- [Selected excerpt]
## safia21 Group Title − Calculate the length of LM in the isosceles right triangle ∆ KLM 2 years ago 2 years ago

1. safia21 Group Title

2. heisenberg Group Title

You can use the pythagorean theorem since it has a right angle. Are you familiar with it?

3. safia21 Group Title

no im kinda confused

4. heisenberg Group Title

do you know what a hypotenuse is?

5. safia21 Group Title

yes

6. heisenberg Group Title

so the pythagorean theorem is: $a^2 + b^2 = c^2$ where c is the hypotenuse. since this is an isosceles triangle, a = b, don't you think?

7. safia21 Group Title

yes

8. heisenberg Group Title

so can you take it form here? since a = b, $$a^2 + a^2 = c^2$$

9. safia21 Group Title

what is a and what is like what do you plug in

10. heisenberg Group Title

well let me ask, what is a hypotenuse?

11. safia21 Group Title

the longset side of a right triangle

12. heisenberg Group Title

very good! which is the side *directly* across from the right angle. so the other two sides would be 'a' and 'b', but this triangle is isosceles so a = b. therefore a is an unknown that we want to solve for and 'c' is the length of the hypotenuse

13. heisenberg Group Title

so if we have $$a^2 + a^2 = c^2$$ where $$c = 36$$ we only have 1 unknown so we should be able to solve this like a regular algebra problem.

- [Dataset]
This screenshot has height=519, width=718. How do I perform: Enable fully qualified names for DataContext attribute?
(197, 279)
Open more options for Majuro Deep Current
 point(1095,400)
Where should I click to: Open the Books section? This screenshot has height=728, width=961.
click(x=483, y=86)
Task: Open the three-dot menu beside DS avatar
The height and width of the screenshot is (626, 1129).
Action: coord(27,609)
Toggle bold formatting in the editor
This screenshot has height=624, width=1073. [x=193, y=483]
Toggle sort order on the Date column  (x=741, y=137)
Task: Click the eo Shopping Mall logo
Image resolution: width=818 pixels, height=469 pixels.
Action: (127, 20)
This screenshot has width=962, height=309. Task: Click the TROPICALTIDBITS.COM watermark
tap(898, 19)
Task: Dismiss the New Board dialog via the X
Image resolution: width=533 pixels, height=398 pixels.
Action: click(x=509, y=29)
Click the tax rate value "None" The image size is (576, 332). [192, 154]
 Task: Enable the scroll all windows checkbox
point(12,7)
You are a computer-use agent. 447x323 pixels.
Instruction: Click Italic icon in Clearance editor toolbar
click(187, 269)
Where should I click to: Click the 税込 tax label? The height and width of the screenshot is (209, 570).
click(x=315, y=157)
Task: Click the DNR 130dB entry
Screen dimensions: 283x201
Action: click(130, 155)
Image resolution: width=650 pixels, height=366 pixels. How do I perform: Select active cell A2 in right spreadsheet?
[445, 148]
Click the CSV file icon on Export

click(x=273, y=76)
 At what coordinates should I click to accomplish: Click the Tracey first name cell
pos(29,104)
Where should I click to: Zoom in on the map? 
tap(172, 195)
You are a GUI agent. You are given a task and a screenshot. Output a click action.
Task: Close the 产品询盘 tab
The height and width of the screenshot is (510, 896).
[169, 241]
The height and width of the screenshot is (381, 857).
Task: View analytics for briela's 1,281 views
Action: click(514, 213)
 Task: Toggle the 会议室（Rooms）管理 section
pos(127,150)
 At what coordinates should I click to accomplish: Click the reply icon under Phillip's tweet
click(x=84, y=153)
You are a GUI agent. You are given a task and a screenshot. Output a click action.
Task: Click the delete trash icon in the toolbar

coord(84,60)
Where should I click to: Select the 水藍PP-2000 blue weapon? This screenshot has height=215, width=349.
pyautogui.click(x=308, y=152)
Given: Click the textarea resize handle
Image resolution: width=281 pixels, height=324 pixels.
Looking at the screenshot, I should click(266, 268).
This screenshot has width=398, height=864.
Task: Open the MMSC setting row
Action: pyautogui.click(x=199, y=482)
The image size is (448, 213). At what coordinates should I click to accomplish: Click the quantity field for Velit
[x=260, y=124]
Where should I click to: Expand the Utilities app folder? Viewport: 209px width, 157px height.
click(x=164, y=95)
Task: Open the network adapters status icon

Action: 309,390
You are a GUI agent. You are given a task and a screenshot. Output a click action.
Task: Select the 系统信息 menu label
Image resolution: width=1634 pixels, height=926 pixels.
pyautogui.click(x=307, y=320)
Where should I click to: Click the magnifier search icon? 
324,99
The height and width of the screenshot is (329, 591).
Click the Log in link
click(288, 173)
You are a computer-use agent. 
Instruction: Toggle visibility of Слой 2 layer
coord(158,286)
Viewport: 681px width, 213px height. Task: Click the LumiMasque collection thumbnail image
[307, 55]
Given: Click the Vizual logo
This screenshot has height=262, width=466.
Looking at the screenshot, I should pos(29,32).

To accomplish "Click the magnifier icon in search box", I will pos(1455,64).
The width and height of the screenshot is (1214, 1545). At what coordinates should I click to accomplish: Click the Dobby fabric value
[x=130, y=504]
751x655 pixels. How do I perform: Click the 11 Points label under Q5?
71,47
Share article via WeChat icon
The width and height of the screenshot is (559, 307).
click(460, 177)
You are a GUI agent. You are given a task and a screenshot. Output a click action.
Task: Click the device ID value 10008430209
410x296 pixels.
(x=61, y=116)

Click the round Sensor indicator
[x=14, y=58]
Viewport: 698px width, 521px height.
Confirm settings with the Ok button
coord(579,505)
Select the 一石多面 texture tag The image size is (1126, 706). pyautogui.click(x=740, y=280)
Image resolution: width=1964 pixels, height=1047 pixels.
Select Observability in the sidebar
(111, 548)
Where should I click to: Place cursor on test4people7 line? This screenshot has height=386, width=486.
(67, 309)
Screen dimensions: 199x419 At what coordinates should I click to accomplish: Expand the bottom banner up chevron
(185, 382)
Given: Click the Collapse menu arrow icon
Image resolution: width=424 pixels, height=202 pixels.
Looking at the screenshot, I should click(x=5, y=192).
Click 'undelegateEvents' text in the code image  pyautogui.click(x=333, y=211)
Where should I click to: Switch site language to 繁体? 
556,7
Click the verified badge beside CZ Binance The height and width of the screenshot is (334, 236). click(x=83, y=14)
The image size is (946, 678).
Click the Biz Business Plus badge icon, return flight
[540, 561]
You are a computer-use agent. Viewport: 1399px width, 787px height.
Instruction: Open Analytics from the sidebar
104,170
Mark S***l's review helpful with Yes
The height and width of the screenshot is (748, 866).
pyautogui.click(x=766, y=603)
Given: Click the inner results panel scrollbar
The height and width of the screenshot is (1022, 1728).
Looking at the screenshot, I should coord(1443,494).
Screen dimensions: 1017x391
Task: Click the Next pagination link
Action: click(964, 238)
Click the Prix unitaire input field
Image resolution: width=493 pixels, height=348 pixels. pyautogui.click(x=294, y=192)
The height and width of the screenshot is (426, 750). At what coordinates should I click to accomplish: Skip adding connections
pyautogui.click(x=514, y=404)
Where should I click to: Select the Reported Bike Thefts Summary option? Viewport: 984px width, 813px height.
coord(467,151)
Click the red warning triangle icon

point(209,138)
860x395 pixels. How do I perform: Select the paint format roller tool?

- [Task requirements]
a - In the triangle thread, what value is given for c, the length of the hypotenuse?
b - List every sentence ending in a question mark that heisenberg posts in the triangle thread.
c - Resume the triangle thread after its final post.

- [Task answers]
a - 36

b -
- Are you familiar with it?
- do you know what a hypotenuse is?
- since this is an isosceles triangle, a = b, don't you think?
- so can you take it form here?
- well let me ask, what is a hypotenuse?

c -
14. safia21 Group Title

ok

15. heisenberg Group Title

are you still confused? all that's left is to simplify this equation and solve.

16. safia21 Group Title

okay i got 36?

17. heisenberg Group Title

show me your steps. i don't that's right.

18. heisenberg Group Title

think*

19. heisenberg Group Title

what is $$a^2 + a^2$$ ?

20. heisenberg Group Title

(@victor, please consider that the best way for a person to learn something is to have the person discover it on their own rather than just giving that person an answer.)

21. safia21 Group Title

yes i need the steps!

22. heisenberg Group Title

there's no reason you can't do it yourself, though. you have an equation. where are you getting stuck? show me your work and i can help you.

23. safia21 Group Title

can we start from the beginning im soo sorry!

24. heisenberg Group Title

the pythagorean theorem states that (for a right triangle): $a^2 + b^2 = c^2$where c is the hypotenuse. we have the hypotenuse in this case, as you pointed out, and it equals 36, agree?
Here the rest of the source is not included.